• **Actions to take**:
1. Answer these questions about the supplier diversity announcement:
(a) Who delivered the remarks, and before which session?
(b) How many years had passed since the ICC held its first Supplier Diversity Policy Session?
(c) What two reports must the ICC secure each year from gas, electric, and water companies?
2. Translate this sentence from the supplier diversity announcement into Spanish: "At that session, then Commissioner Miguel del Valle held up a woefully inadequate report."
──────── Extract to read
ILLINOIS STATE SENATE DISTRICT 11: Sandoval challenges ICC to improve supplier diversity reports and outcomes
Illinois State Senate District 11 issued the following announcement on Sept. 5.
State Senator Martin A. Sandoval (D- Chicago) delivered the following remarks today before the Illinois Commerce Commission’s Annual Supplier Diversity Policy Session:
Good morning. Thank you, Chairwoman Zalewski and members of the Illinois Commerce Commission.
Madame Chair, let me begin by saying congratulations on your appointment and confirmation. Y felicitaciones Comisionada Bocanegra.
It is a new day in Illinois. With Governor Pritzker’s leadership, this past Spring we passed a tremendous package of programs, laws and reforms. They were designed not only to deal with our state’s budgetary crisis but also to ensure that while doing so, we also provided economic opportunities for Illinois people of color.
It has been 6 years since the ICC held the first of these Supplier Diversity Policy Sessions. At that session, then Commissioner Miguel del Valle held up a woefully inadequate report. Some progress was made in those early years. The reports improved to a degree.
Notwithstanding the incremental improvements that utilities have made year after year, the ICC still hasn’t done enough to push to require utility companies to diversify their spending and to use their substantial purchasing power to lift-up communities of color.
The law requires the ICC to secure two different reports from gas, electric, and water companies every year: an annual report, and a diversity report. The diversity report must include information about utilities’ spending with minority-owned, female-owned, veteran-owned, and small business enterprises.
────────────────
──────── Given entries
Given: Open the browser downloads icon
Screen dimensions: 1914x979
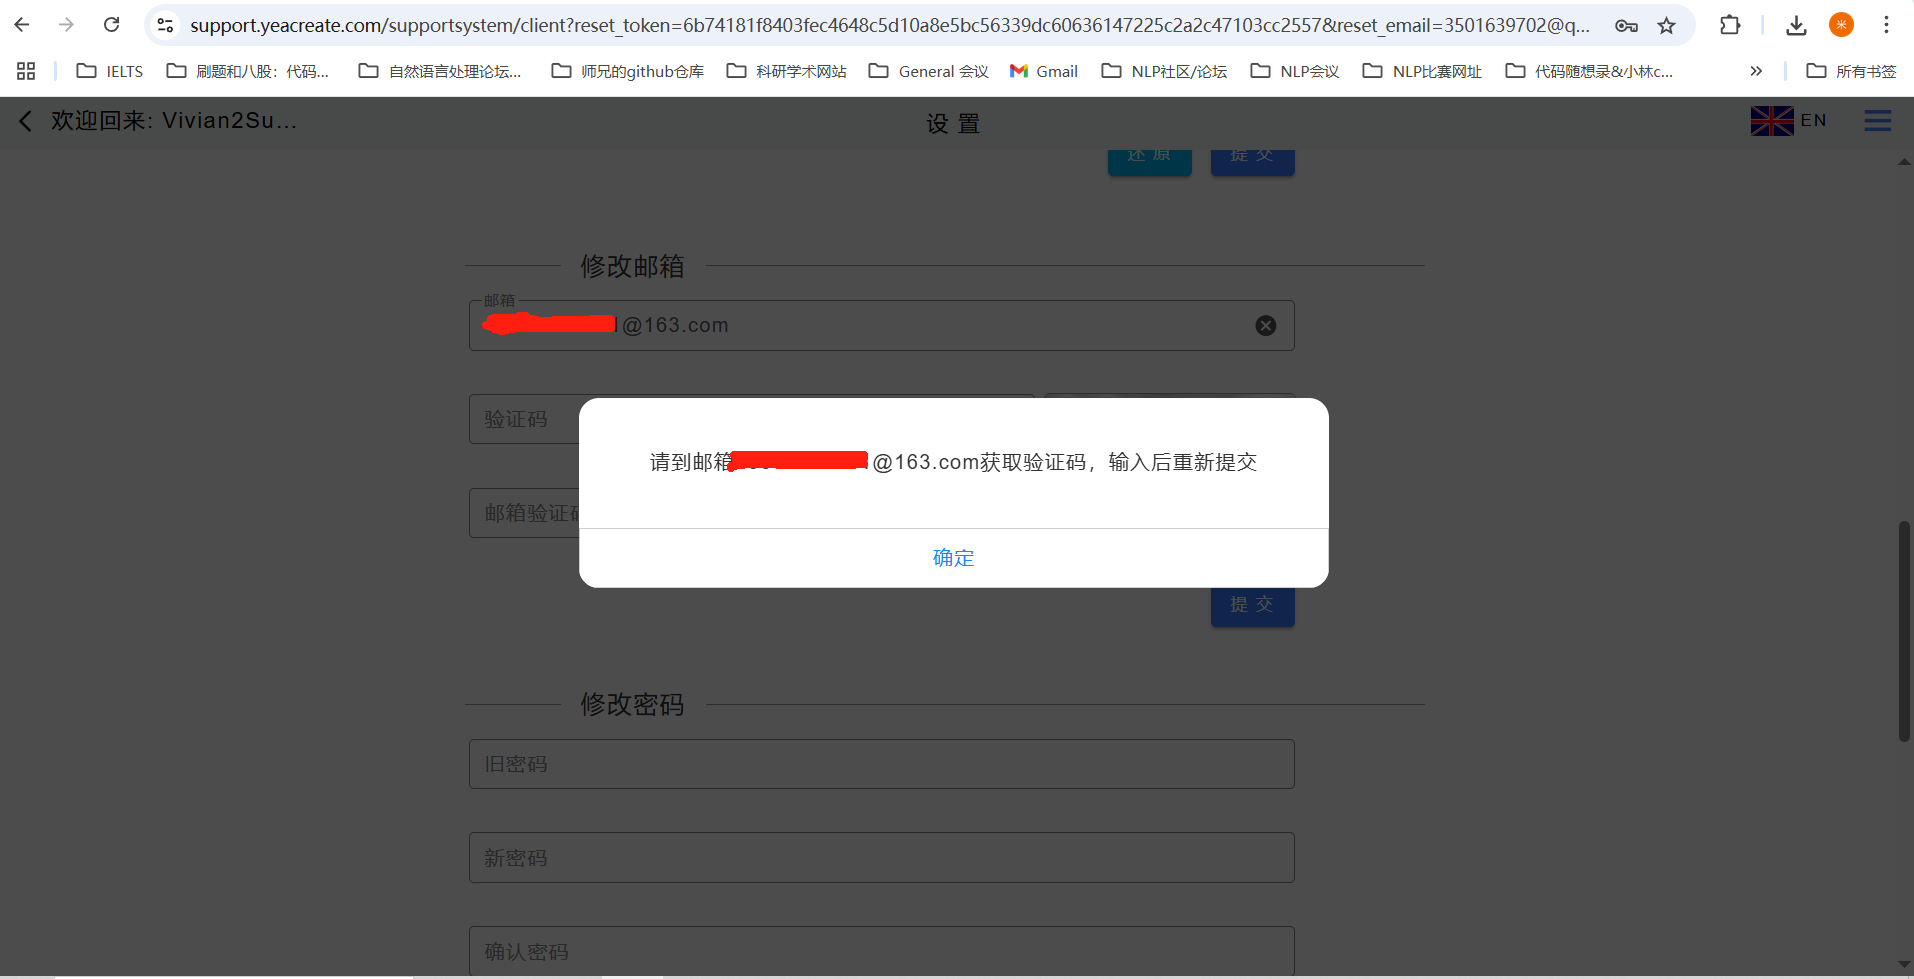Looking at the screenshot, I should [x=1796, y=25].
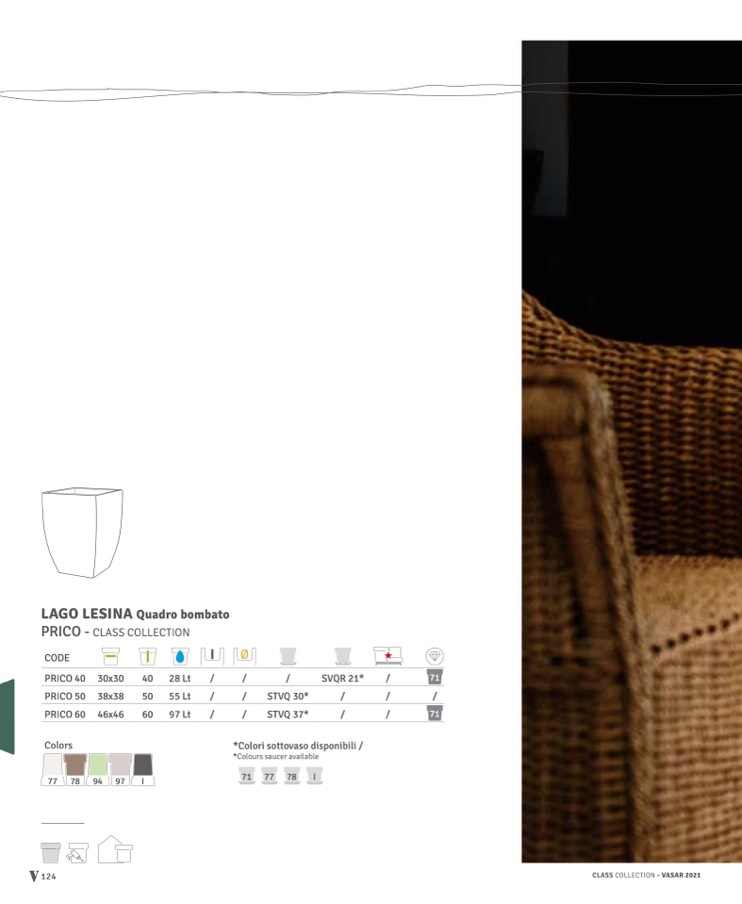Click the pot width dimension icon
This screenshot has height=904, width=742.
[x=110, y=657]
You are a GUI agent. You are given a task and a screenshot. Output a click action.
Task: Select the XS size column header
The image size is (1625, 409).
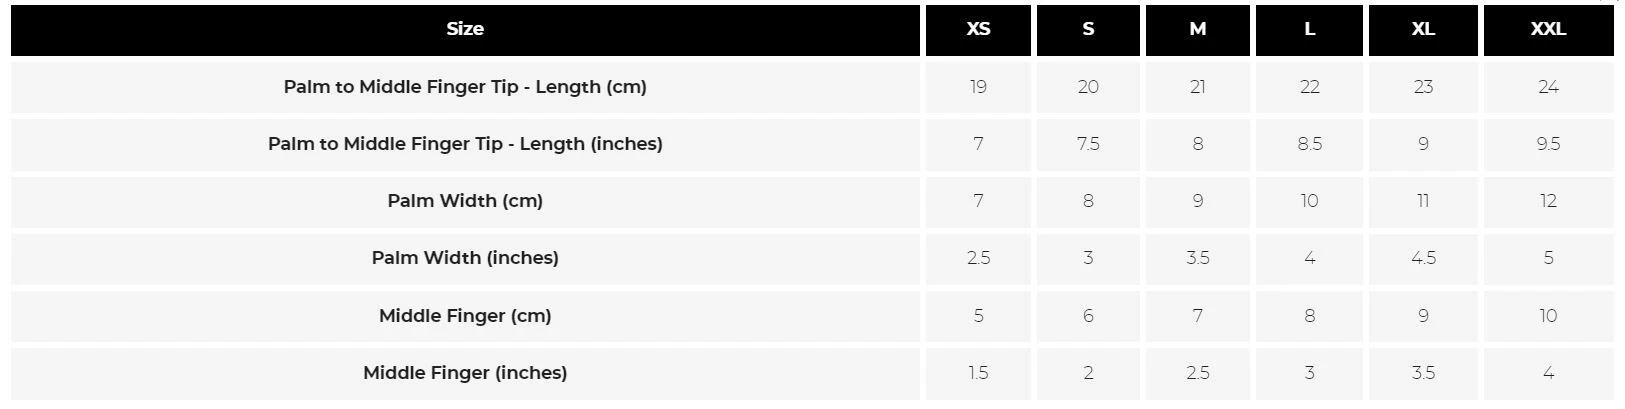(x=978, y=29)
────────────────
──────── Given entries
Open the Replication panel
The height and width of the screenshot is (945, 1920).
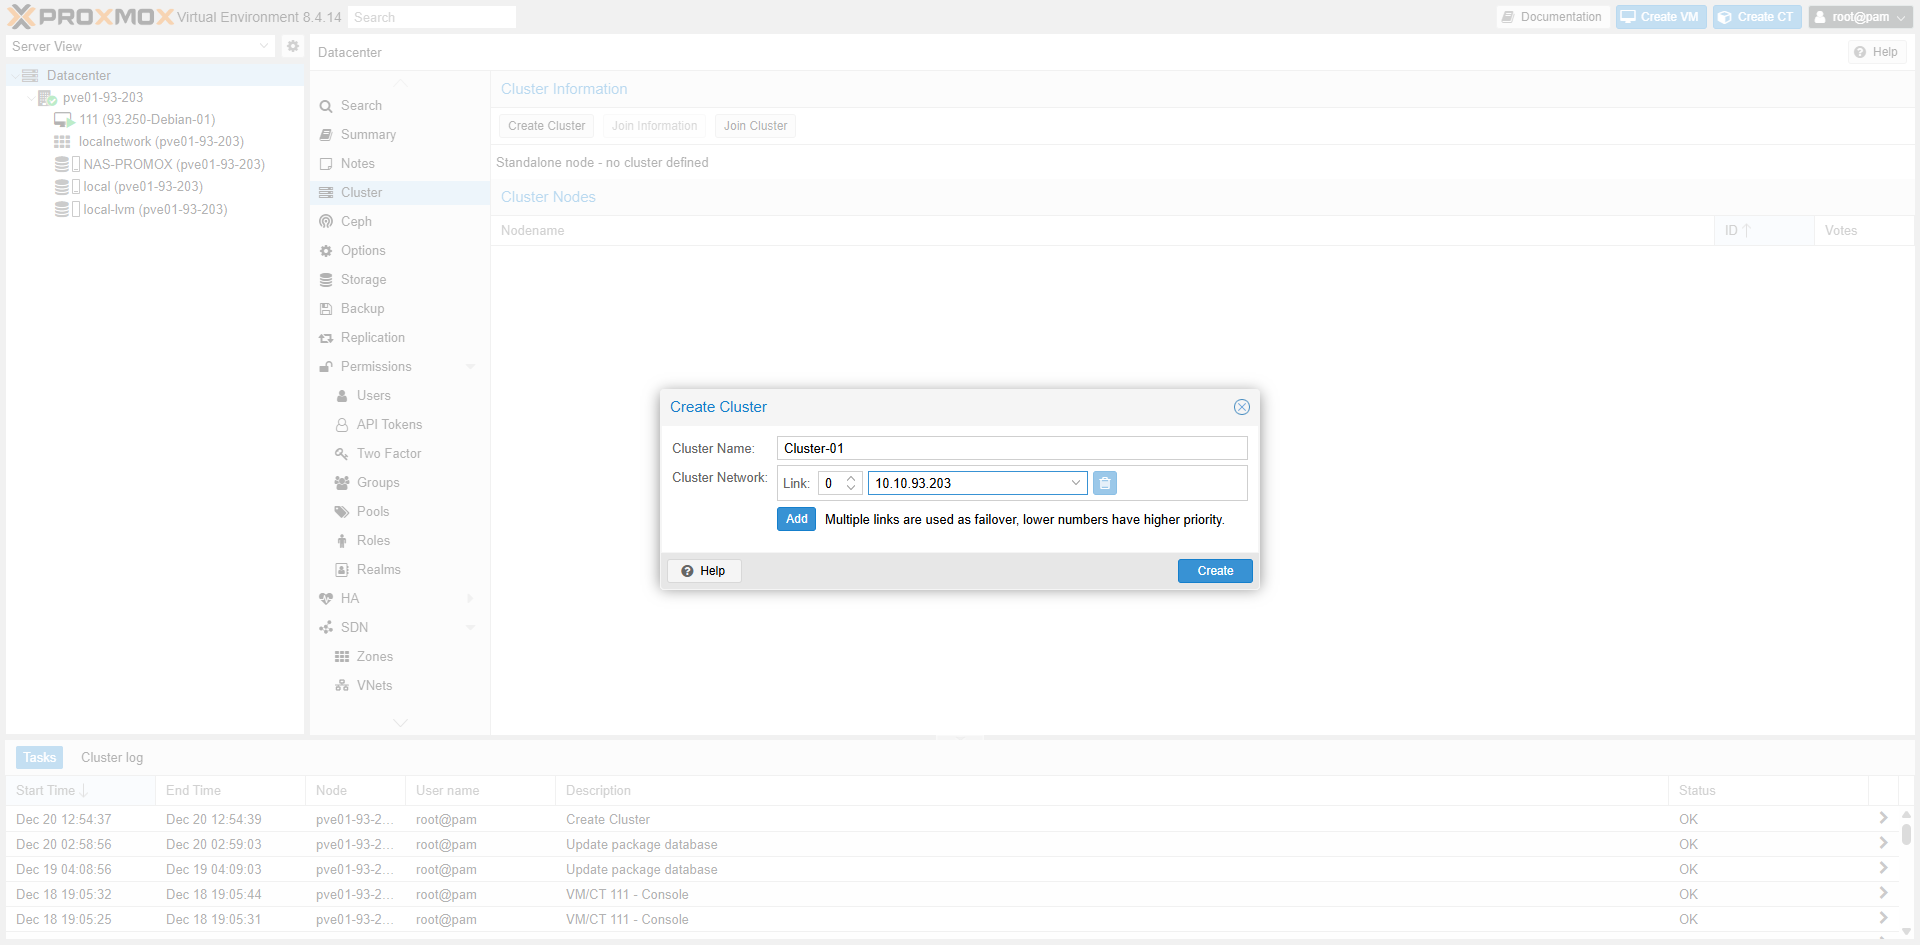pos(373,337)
────────────────
──────── Given entries
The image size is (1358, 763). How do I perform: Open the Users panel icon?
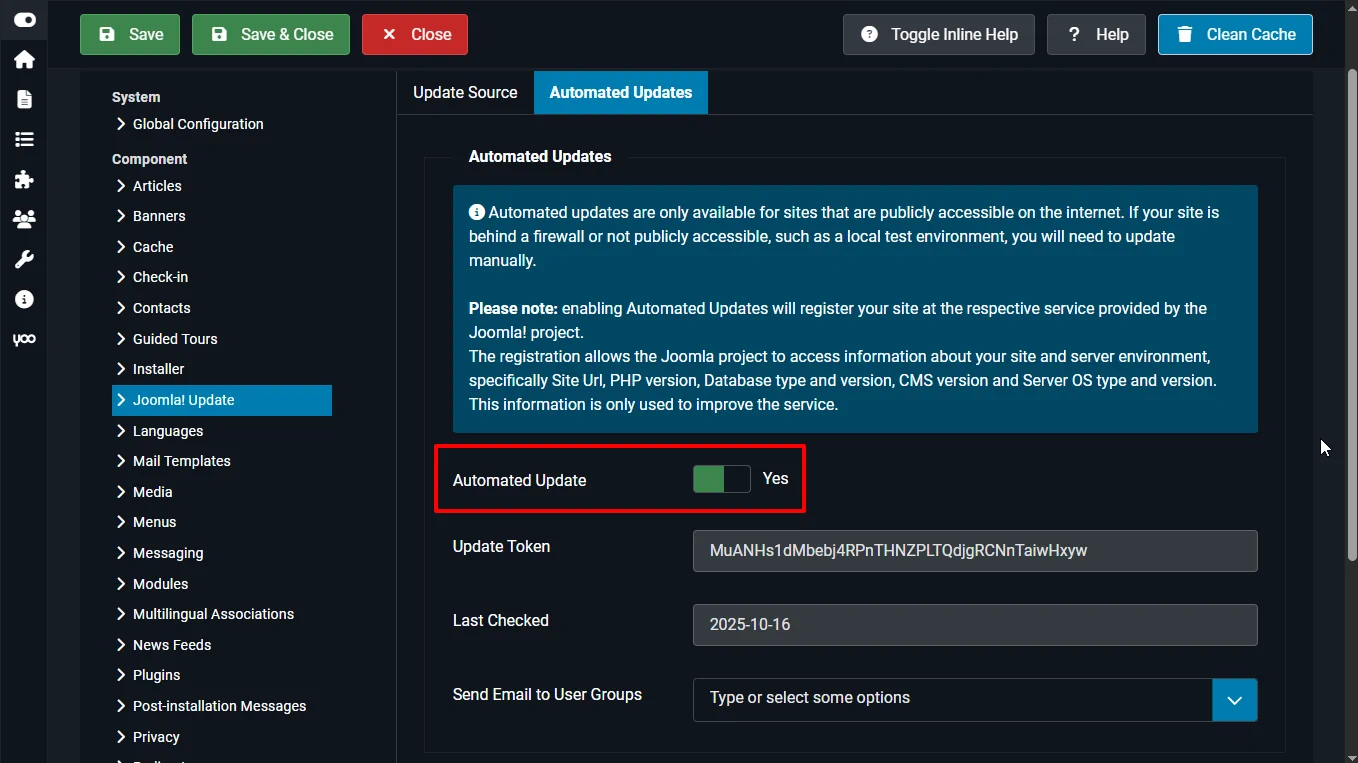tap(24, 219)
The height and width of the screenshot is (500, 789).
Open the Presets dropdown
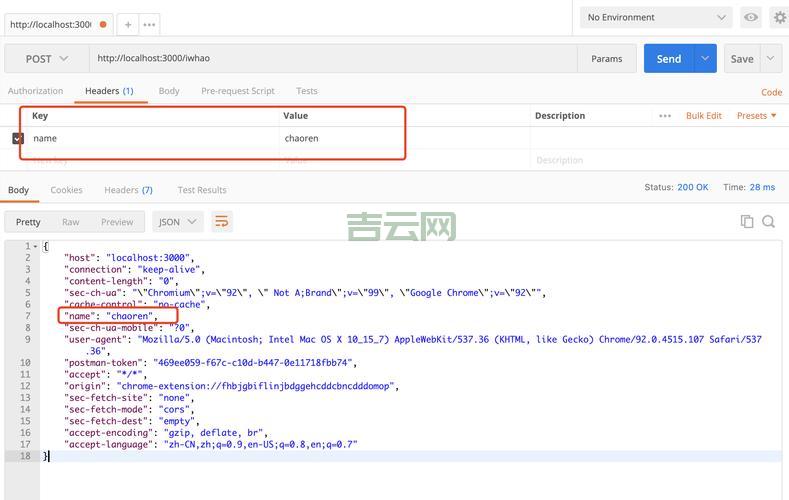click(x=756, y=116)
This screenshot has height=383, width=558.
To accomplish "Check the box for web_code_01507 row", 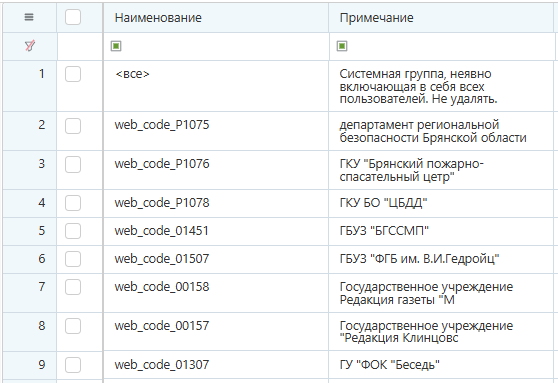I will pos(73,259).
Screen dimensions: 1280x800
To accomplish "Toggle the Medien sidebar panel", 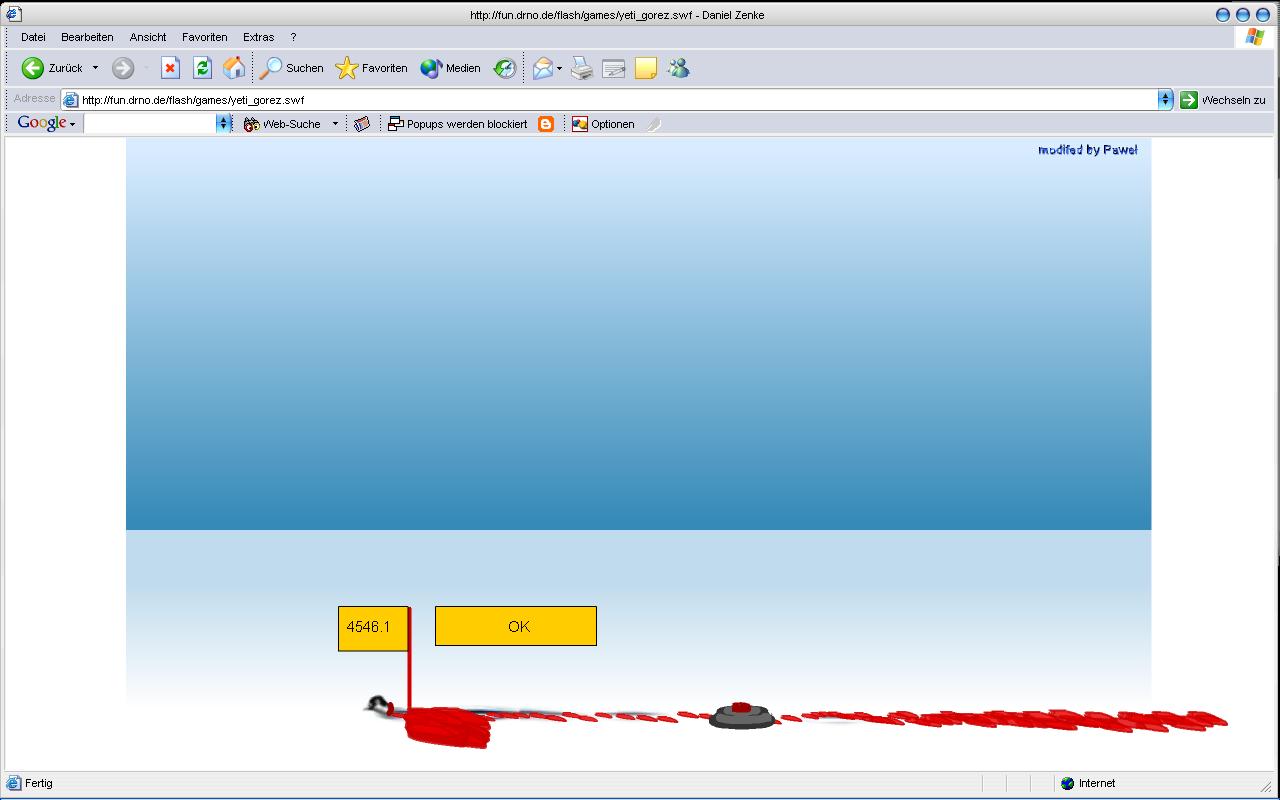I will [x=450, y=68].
────────────────
• **The answers**:
1.
(a) State Senator Martin A. Sandoval (D- Chicago) delivered them before the Illinois Commerce Commission's Annual Supplier Diversity Policy Session.
(b) 6 years.
(c) An annual report and a diversity report.

2. En esa sesión, el entonces comisionado Miguel del Valle mostró un informe lamentablemente inadecuado.